### Activity
Below are the entries; output exactly the lines from the one containing "Tick the Apply 10% coupon checkbox" through the final line, inclusive.

### Data excerpts
——

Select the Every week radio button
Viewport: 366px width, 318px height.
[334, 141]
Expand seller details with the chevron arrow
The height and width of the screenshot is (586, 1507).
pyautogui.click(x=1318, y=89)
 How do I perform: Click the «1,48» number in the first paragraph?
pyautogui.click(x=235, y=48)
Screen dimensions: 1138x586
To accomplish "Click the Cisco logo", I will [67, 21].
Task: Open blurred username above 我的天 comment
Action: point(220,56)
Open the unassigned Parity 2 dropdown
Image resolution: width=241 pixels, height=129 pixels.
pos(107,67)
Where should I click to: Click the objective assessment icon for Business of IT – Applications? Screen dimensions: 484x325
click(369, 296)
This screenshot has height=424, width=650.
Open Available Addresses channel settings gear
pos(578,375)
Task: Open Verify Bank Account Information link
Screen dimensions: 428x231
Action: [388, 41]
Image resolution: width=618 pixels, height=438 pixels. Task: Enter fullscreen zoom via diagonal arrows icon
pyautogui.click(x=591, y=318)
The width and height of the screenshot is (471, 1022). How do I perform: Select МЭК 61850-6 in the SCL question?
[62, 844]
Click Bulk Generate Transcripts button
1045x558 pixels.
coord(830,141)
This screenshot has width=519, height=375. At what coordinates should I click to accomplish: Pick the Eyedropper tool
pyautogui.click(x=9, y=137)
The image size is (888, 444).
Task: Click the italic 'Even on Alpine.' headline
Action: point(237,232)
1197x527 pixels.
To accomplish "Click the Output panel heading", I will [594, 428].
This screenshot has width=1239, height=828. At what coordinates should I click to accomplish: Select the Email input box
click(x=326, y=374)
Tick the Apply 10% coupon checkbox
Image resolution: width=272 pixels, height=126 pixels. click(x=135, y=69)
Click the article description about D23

——

### Answer to this task
Tick the Apply 10% coupon checkbox
Image resolution: width=272 pixels, height=126 pixels. click(x=135, y=69)
Click the article description about D23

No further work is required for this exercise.